Although all the boys registered with the Serbian police and say they gave their true ages, none were offered a guardian or the special housing that the country is legally bound to provide.
Many countries do not seem to be identifying or protecting children traveling alone. While more than 234,000 refugees arrived in Greece between January and August of this year, only 831 unaccompanied minors were referred to Greece’s National Centre for Social Solidarity for accommodation. In Serbia, 5,755 children have registered with police so far this year, Djurovic says. But the country’s Ministry of Labor, Employment, Veteran and Social Affairs, which runs centers for unaccompanied children, says that just 63 children have registered in those shelters. Forty-three departed after only a few days.
Children often try to avoid detection, telling authorities they’re 18 because they fear being detained or delayed. In an email, Nenad Ivanisevic, the Serbian Labor Ministry’s State Secretary for International Cooperation, wrote that the Ministry had acted on every request to protect an unaccompanied minor. To find unaccompanied minors, they send social workers to centers where refugees are registered, he wrote, adding that many youths don’t want to be identified.

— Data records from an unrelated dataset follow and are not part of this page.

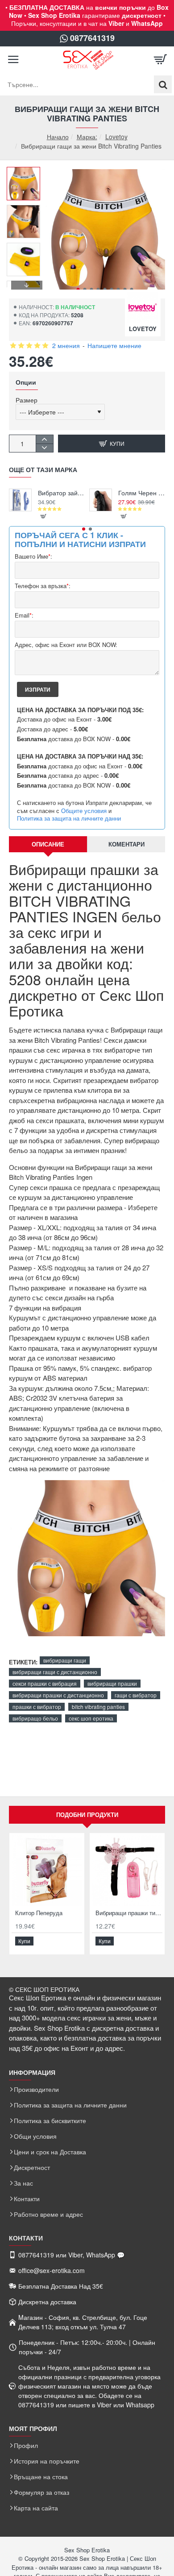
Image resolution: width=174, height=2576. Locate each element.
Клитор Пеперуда (38, 1913)
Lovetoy (116, 136)
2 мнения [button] (66, 345)
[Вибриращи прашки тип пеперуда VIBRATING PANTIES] (127, 1870)
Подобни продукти (87, 1814)
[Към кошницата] (160, 59)
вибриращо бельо (35, 1718)
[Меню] (13, 59)
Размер (26, 400)
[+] (44, 439)
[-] (44, 448)
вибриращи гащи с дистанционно (54, 1672)
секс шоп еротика (91, 1718)
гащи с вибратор (136, 1695)
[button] (78, 289)
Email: (24, 615)
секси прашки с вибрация (44, 1683)
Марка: (87, 136)
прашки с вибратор (36, 1706)
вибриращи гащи (64, 1660)
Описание (48, 844)
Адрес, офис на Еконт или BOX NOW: (66, 645)
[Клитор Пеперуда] (47, 1870)
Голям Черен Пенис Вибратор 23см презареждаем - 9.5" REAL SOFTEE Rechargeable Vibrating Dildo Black (141, 493)
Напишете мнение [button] (114, 345)
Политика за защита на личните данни (69, 818)
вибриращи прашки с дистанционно (58, 1695)
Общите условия (84, 811)
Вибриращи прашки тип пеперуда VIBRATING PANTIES (128, 1913)
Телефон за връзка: (42, 586)
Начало (58, 136)
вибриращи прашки (112, 1683)
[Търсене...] (163, 84)
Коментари (126, 844)
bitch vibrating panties (98, 1706)
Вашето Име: (33, 556)
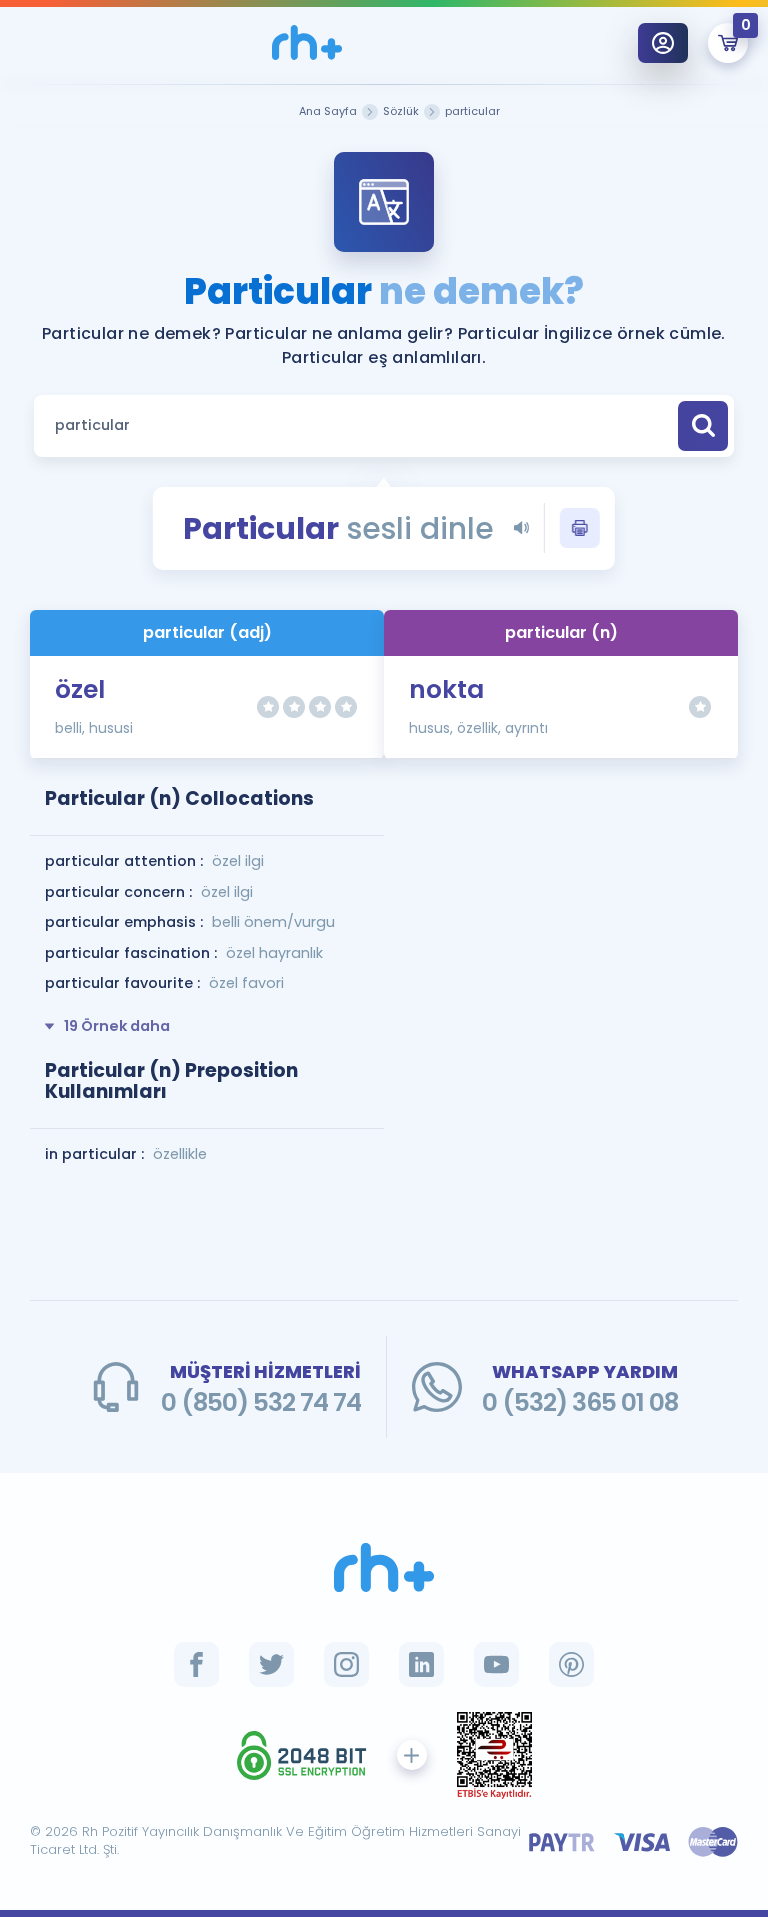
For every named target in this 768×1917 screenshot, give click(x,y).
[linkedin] (421, 1664)
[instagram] (346, 1664)
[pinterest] (571, 1664)
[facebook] (196, 1664)
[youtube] (496, 1664)
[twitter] (271, 1664)
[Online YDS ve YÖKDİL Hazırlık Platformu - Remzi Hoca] (384, 1567)
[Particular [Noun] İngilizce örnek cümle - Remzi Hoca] (307, 42)
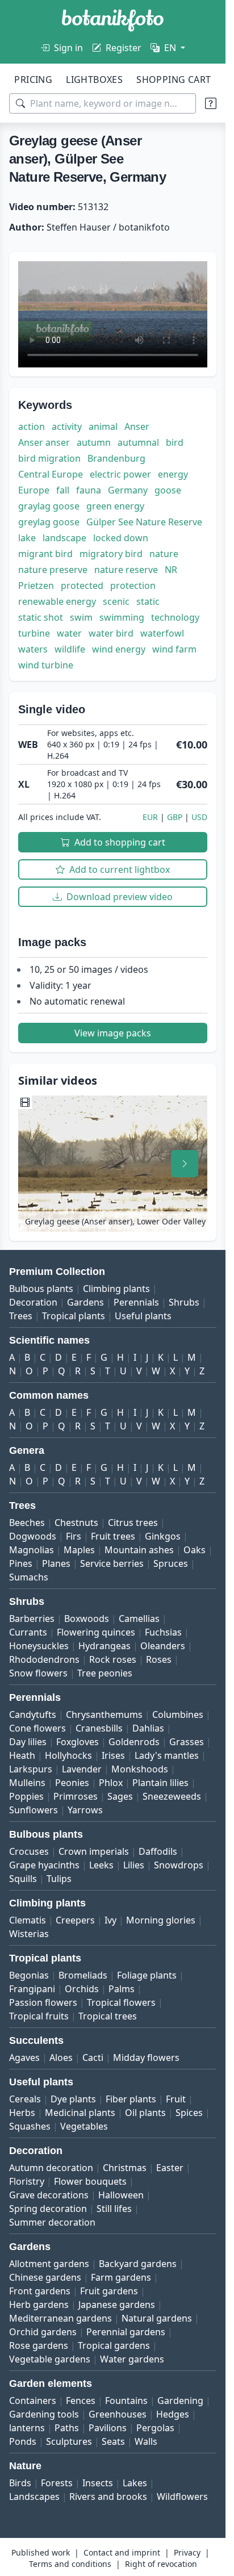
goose (167, 490)
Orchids (82, 1989)
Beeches (27, 1522)
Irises (113, 1755)
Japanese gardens (116, 2304)
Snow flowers (38, 1673)
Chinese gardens (45, 2277)
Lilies (133, 1865)
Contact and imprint (121, 2552)
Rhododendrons (44, 1659)
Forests (57, 2483)
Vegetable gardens (49, 2359)
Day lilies (28, 1742)
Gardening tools (44, 2414)
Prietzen (36, 585)
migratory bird (111, 553)
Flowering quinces (96, 1632)
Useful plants (143, 1316)
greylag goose (49, 522)
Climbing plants (116, 1288)
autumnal (138, 442)
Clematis (27, 1920)
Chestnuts (76, 1522)
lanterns (27, 2428)
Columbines (177, 1714)
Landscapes (34, 2496)
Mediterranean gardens (60, 2318)
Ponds (22, 2441)
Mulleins (27, 1782)
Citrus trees (133, 1522)
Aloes (61, 2057)
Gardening (180, 2400)
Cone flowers (37, 1728)
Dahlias (148, 1728)
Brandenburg (116, 458)
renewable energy (57, 601)
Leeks (101, 1865)
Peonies (72, 1782)
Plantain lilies (160, 1782)
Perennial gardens (125, 2332)
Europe (33, 490)
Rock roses (112, 1659)
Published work (40, 2552)
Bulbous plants (41, 1288)
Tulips (59, 1878)
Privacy (187, 2552)
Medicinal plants (80, 2112)
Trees (20, 1316)
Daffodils (158, 1851)
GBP (174, 817)
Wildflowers (182, 2496)
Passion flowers (43, 2002)
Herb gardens (39, 2304)
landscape (64, 538)
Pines (20, 1563)
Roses (159, 1659)
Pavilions (108, 2428)
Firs (73, 1536)
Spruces (170, 1563)
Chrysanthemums (104, 1714)
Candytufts (32, 1714)
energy (173, 474)
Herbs (22, 2112)
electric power (120, 474)
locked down (120, 538)
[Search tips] (210, 103)
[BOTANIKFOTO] (112, 20)
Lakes (135, 2483)
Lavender (82, 1769)
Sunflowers (33, 1810)
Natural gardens (157, 2318)
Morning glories (160, 1920)
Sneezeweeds (172, 1796)
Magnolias (31, 1550)
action (31, 426)
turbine (34, 633)
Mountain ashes (139, 1550)
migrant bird (45, 553)
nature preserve (52, 569)
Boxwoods (86, 1618)
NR (171, 569)
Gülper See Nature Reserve (144, 522)
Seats (113, 2441)
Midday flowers (146, 2057)
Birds (20, 2483)
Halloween (121, 2195)
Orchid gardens (43, 2332)
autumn (94, 442)
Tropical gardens (114, 2345)
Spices (189, 2112)
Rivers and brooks (108, 2496)
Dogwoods (32, 1536)
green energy (115, 506)
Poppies (26, 1796)
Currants (28, 1632)
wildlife (70, 649)
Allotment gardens (49, 2263)
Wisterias (29, 1933)
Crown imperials (93, 1851)
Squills (23, 1878)
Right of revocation (161, 2563)
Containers (32, 2400)
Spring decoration (48, 2208)
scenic (116, 601)
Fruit (176, 2099)
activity (67, 426)
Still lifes (114, 2208)
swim (81, 617)
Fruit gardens (109, 2291)
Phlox (111, 1782)
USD (199, 817)
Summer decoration (52, 2222)
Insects (97, 2483)
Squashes (30, 2126)
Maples (79, 1550)
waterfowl (162, 633)
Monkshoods (139, 1769)
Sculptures (69, 2441)
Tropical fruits (39, 2016)
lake (27, 538)
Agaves (24, 2057)
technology (175, 617)
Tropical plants (73, 1316)
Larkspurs (30, 1769)
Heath (22, 1755)
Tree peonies (104, 1673)
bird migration (49, 458)
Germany (128, 490)
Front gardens (39, 2291)
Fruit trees (113, 1536)
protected (82, 585)
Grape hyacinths (44, 1865)
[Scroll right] (184, 1163)
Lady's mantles (167, 1755)
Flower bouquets (90, 2181)
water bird (111, 633)
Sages (120, 1796)
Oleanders (162, 1646)
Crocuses (29, 1851)
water (69, 633)
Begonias (29, 1975)
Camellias (139, 1618)
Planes (56, 1563)
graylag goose (49, 506)
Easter (169, 2167)
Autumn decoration (51, 2167)
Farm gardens (121, 2277)
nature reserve (126, 569)
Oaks (194, 1550)
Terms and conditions (70, 2563)
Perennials (136, 1302)
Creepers (75, 1920)
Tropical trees (107, 2016)
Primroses (75, 1796)
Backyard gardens (138, 2263)
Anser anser (44, 442)
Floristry (26, 2181)
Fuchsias (163, 1632)
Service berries (112, 1563)
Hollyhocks (68, 1755)
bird (174, 442)
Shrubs (184, 1302)
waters (33, 649)
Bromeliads (82, 1975)
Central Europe (50, 474)
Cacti (92, 2057)
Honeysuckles (39, 1646)
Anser (136, 426)
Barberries (32, 1618)
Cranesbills (99, 1728)
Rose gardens (38, 2345)
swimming (121, 617)
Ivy (110, 1920)
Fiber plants (131, 2099)
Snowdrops (178, 1865)
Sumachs (28, 1577)
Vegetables (84, 2126)
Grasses (186, 1742)
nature (163, 553)
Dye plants (73, 2099)
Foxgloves (77, 1742)
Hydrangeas (104, 1646)
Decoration (33, 1302)
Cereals (25, 2099)
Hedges (172, 2414)
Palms (121, 1989)
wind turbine (45, 665)
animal (103, 426)
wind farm (174, 649)
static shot (40, 617)
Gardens (85, 1302)
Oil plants (145, 2112)
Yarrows (85, 1810)
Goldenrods (134, 1742)
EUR (150, 817)
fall (62, 490)
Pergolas (155, 2428)
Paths (67, 2428)
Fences (80, 2400)
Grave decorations (49, 2195)
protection (133, 585)
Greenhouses (118, 2414)
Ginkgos (163, 1536)
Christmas (125, 2167)
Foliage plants (147, 1975)
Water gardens (132, 2359)
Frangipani (32, 1989)
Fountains (126, 2400)
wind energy (118, 649)
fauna (88, 490)
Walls (146, 2441)
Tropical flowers (121, 2002)
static (148, 601)
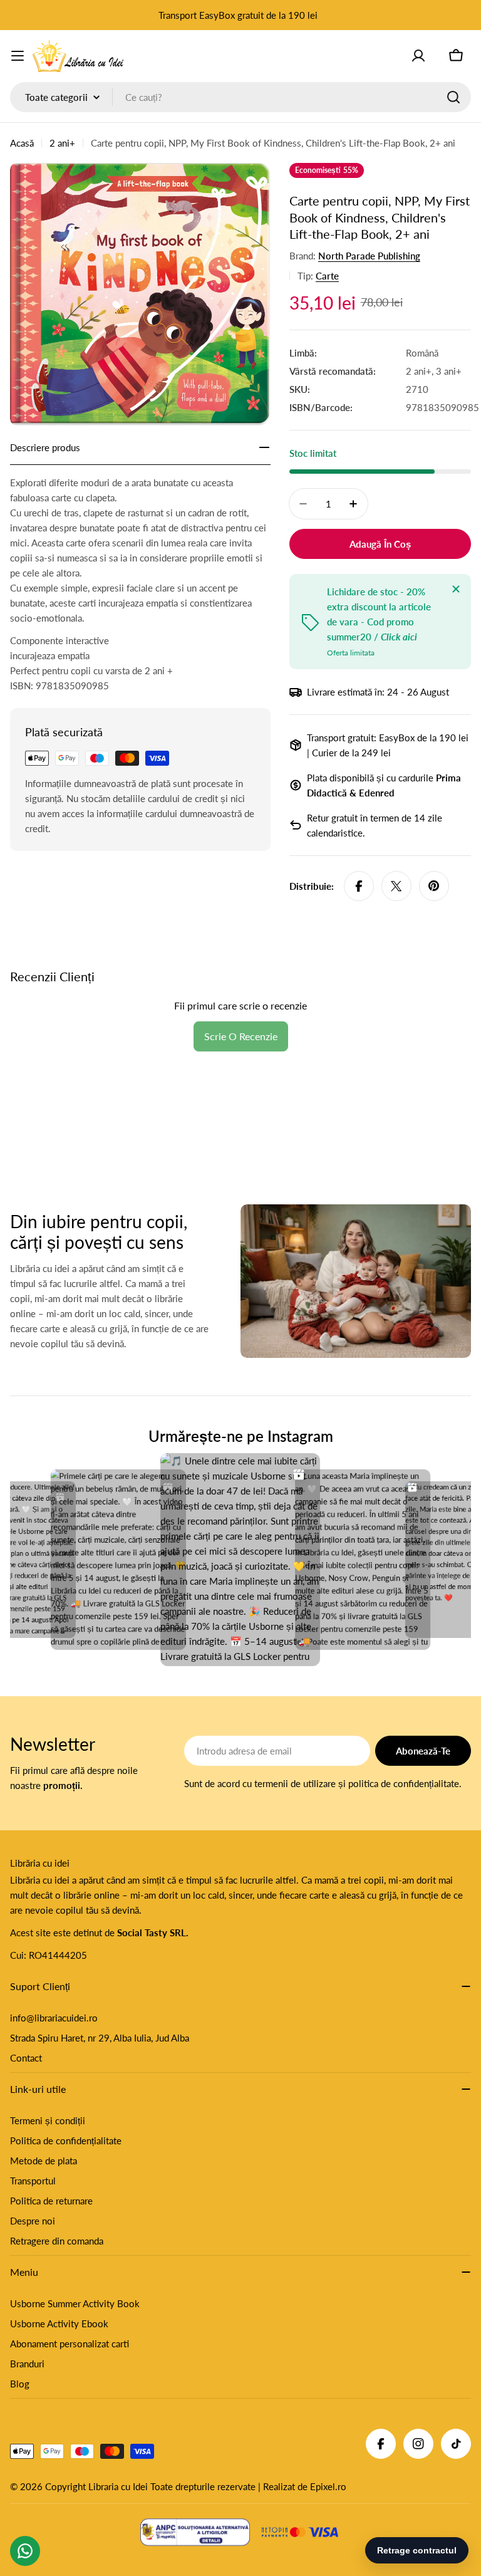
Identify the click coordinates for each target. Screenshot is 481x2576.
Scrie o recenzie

Djurovic says that police need to do a better job of recognizing unaccompanied minors and escorting them to asylum centers, which can be up to 200 miles away. But amid the influx of people, police don’t have the capacity to do so — they don’t even have enough interpreters to communicate with the children, he said.
His organization has already provided medical, legal and psychosocial support to 175 unaccompanied minors this year, but “we are just touching the peak of the iceberg,” he said. “Most of these kids never enter the asylum system, they never reach us.”
As countries confront the growing challenge of trying to protect minors, they need to get more creative and flexible, says Michael Bochenek, senior counsel to the Children’s Rights Division at Human Rights Watch. He says that the current influx of children staying for short stints in particular countries is “new territory.” “At a minimum, “they have to ensure that the kids can pass through safely and they’re afforded the kind of protection they need from exploitation and violence and other risks.” How to accomplish that, he says, is an “evolving question.”
On his third day in Belgrade, Nasir receives word that it’s time to leave. He’s at the volunteer center with Navid getting breakfast when Yousef arrives, breathless, to inform them that their smuggler has appeared.
The smuggler, a Pakistani man, gives them tickets for a bus to the Croatian border. With a journalist watching, he treats them warmly, giving Nasir a hug as they walk to the bus. Nasir carries few belongings, just a fluorescent green fleece blanket and an extra shirt he picked up at the volunteer center. Navid wears flimsy shoes without socks, ill-prepared for the deep mud they will have to trek through at the border. They have little idea how many countries are left to cross or how long it will take. The boys board the bus, alone except for each other.